Que veinte años no es nada

Que veinte años no es nada, Marta Rivera de la Cruz, Algaida, 1998.

Esta novela con nombre de tango es una de las primeras publicadas por la autora. Ganó el Premio Ateneo Joven en el año 1998.

Uno de los protagonistas, Cósimo Herrera, escritor y eterno candidato al Premio Nobel de Literatura, recala en la pequeña ciudad de Ribanova. Allí conoce a Luisa, veinte años más joven que él, y entre ellos nace una relación amorosa imposible.

Estos son solo dos de los personajes de esta obra coral que, como en un puzle, cada pieza tiene la misma importancia que el resto, y si faltara una, el puzle quedaría incompleto.  Historia de historias, contada con mucho detalle, ambientada en una ciudad de provincias donde sus habitantes tejen sus vidas, guardan sus secretos y establecen sus relaciones.

Ribanova, escenario inventado en varias novelas de Marta Rivera de la Cruz, corresponde a la ciudad de Lugo.

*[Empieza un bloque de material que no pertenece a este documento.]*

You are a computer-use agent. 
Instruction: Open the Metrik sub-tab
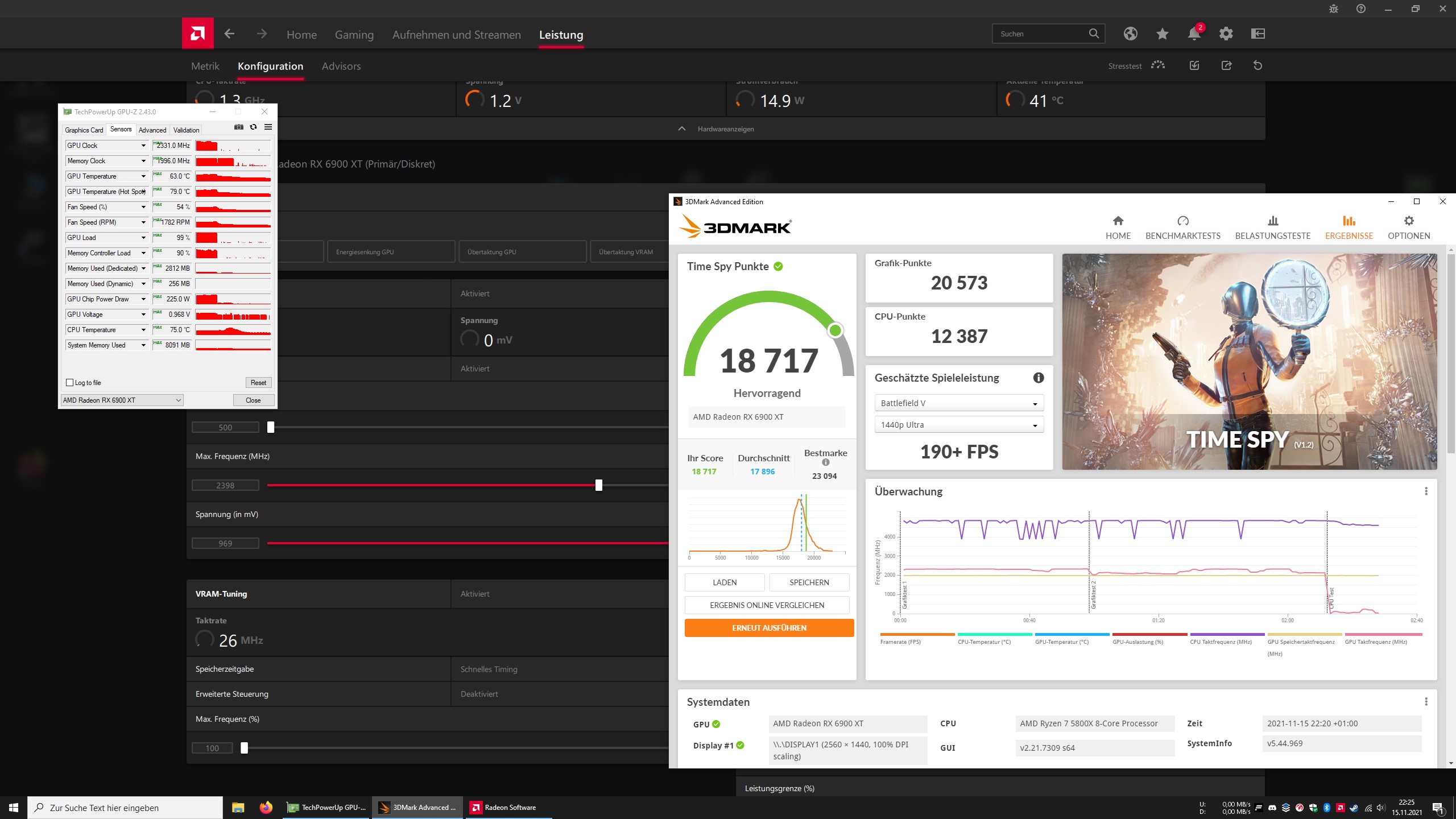205,66
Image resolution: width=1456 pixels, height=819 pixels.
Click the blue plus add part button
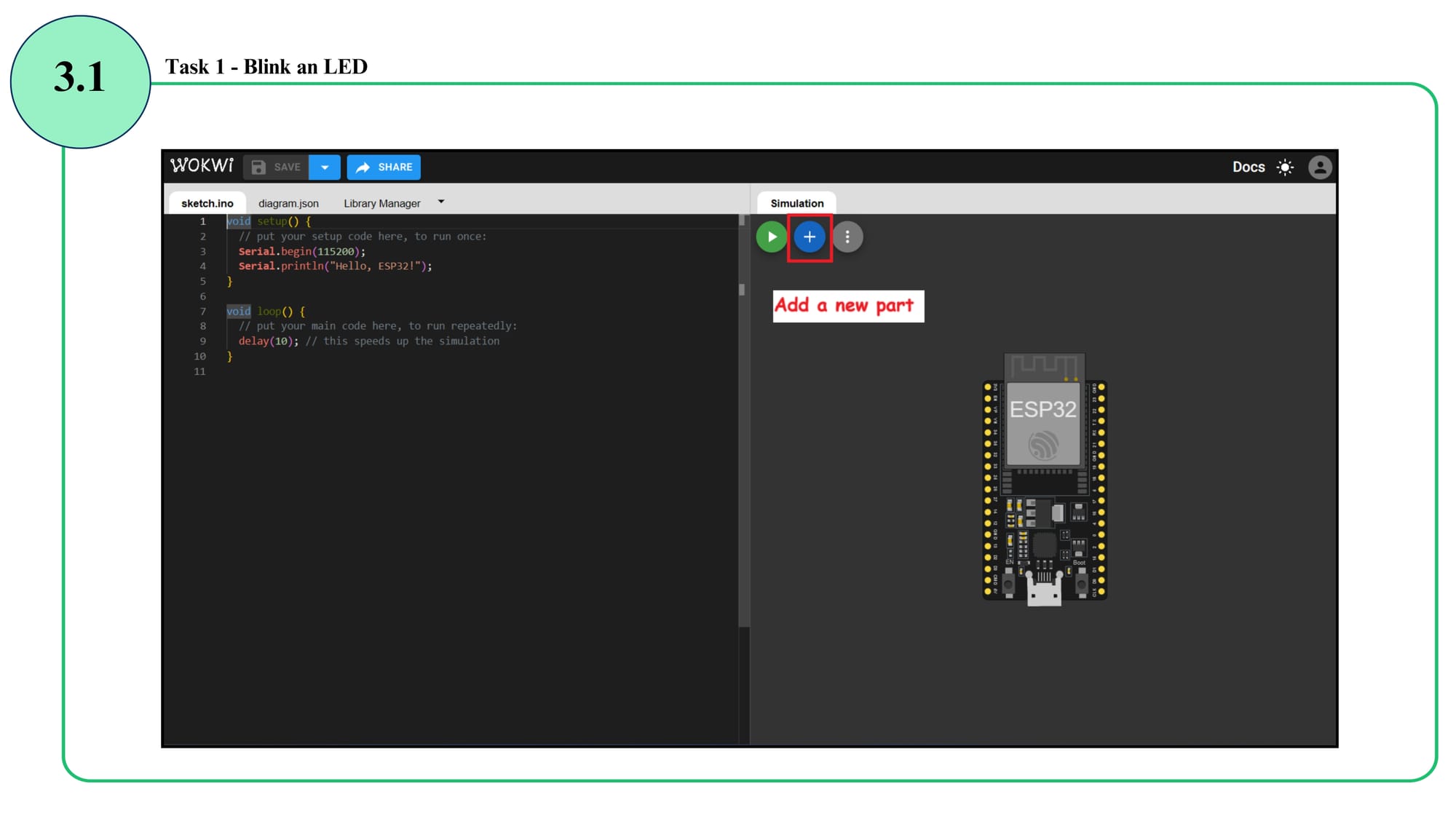809,237
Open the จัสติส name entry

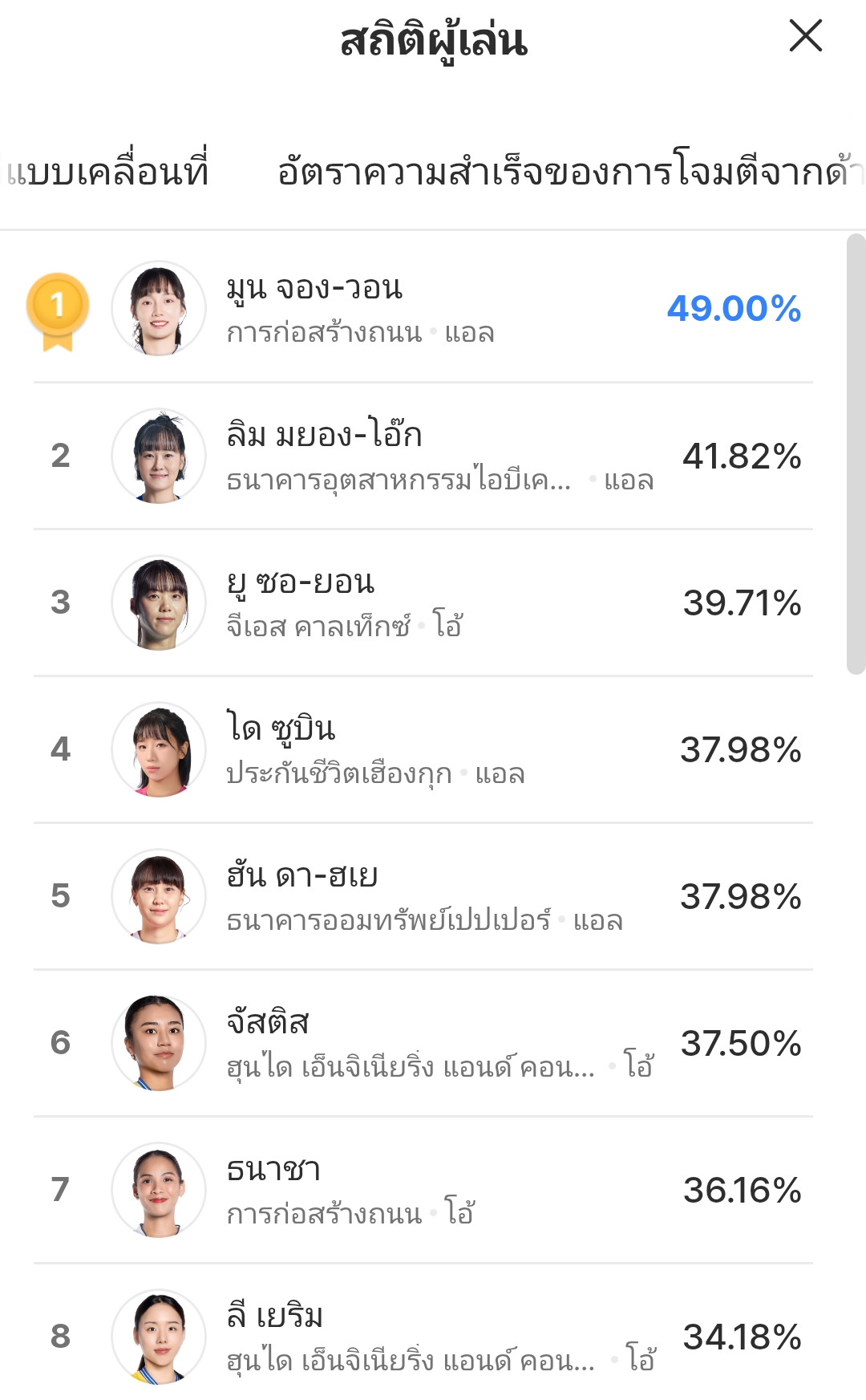click(268, 1022)
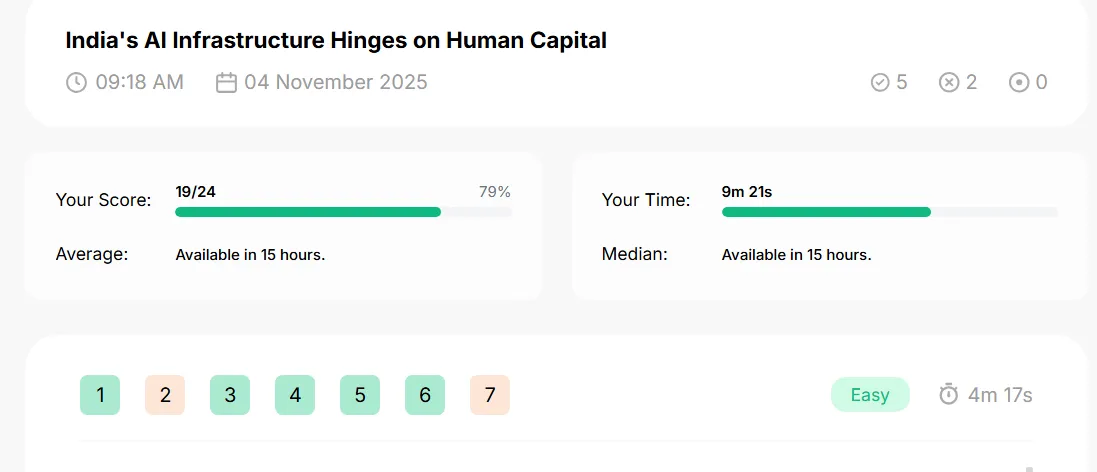Click the quiz title India's AI Infrastructure

336,41
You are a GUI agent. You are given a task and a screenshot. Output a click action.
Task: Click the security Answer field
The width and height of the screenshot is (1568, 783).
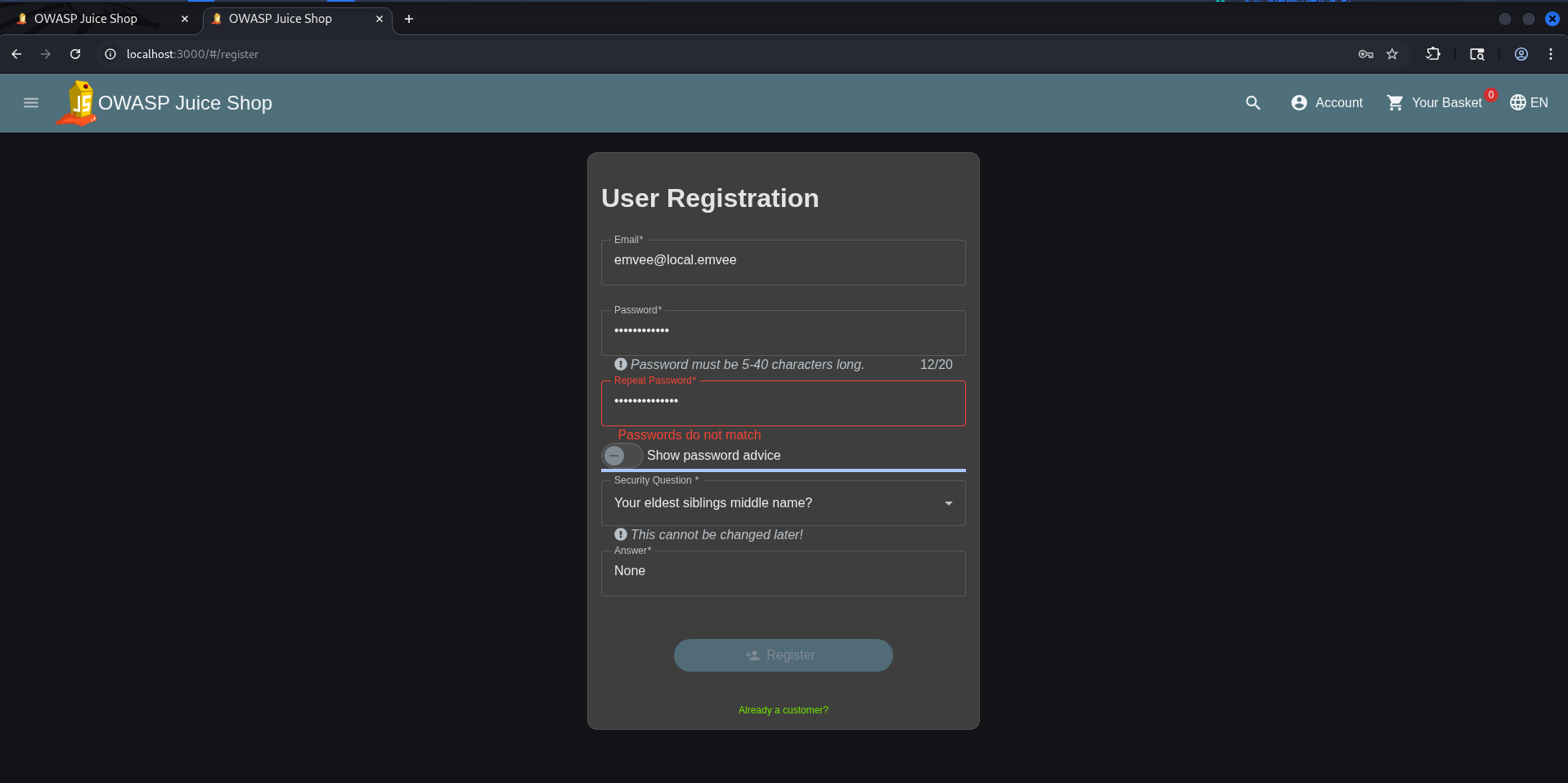784,573
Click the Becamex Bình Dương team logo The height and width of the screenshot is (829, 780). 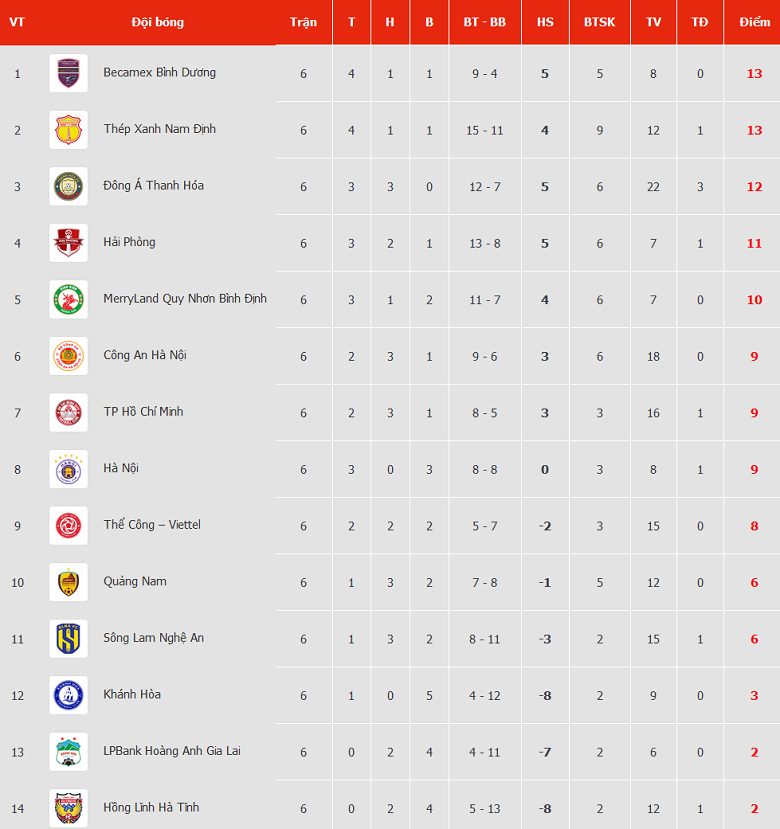point(69,73)
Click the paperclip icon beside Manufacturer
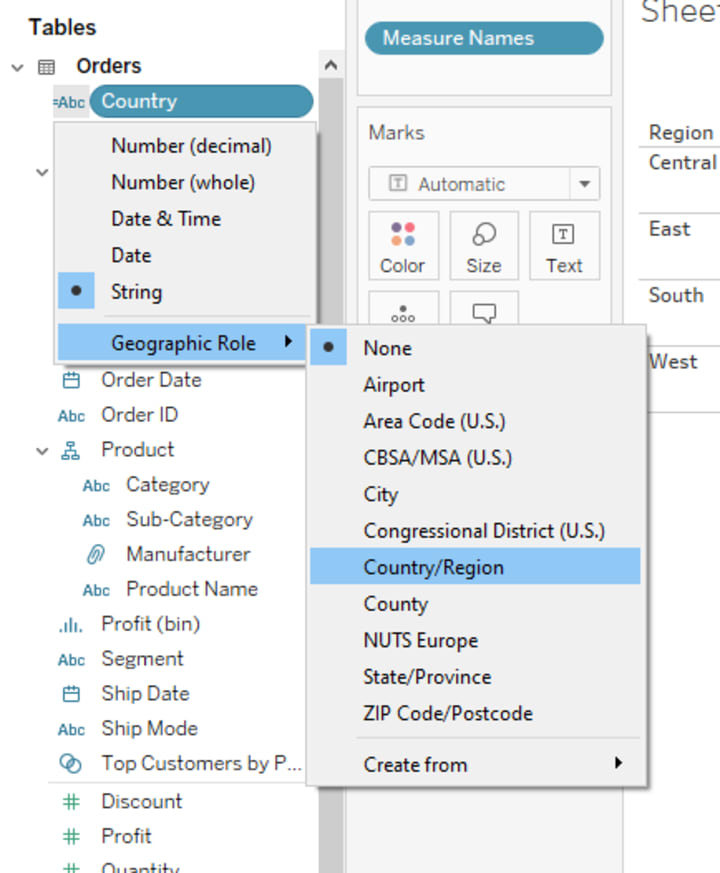The height and width of the screenshot is (873, 720). (x=97, y=555)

Como expresó la propia autora, “estoy segura de que si la gente se decidiera a prestar más atención a las cosas y a contarlas nos impresionaríamos. El ochenta por ciento de las cosas que cuento en la novela son verdad, cosas que pasaron en mi familia, me las contaron, o son acontecimientos históricos. Por ejemplo, el chico ciego cuya obsesión es no poder imaginarse el agua corriendo, eso es una historia de mi abuela, de un chico que ella conoció. Pues de ahí ya saldría una novela entera. O mi abuelo, que nació en Ceuta y llegó a Lugo a los cuatro años con el choque que supone pasar de una cultura casi árabe a una cristiana norteña. A Lugo empezaban a llegar las películas de Carlos Gardel, y mi abuelo había hablado con Carlos Gardel en el casino de Oficiales en Ceuta porque su padre era militar. Gardel era un mito que no nos podemos imaginar en esta cultura de la televisión, ¡y mi abuelo-niño había hablado con él!
Mi familia es muy numerosa, y tengo cientos de historias pequeñas, fabulosas. El mundo es un vivero de historias increíbles, pero hay que pararse a reflexionar.”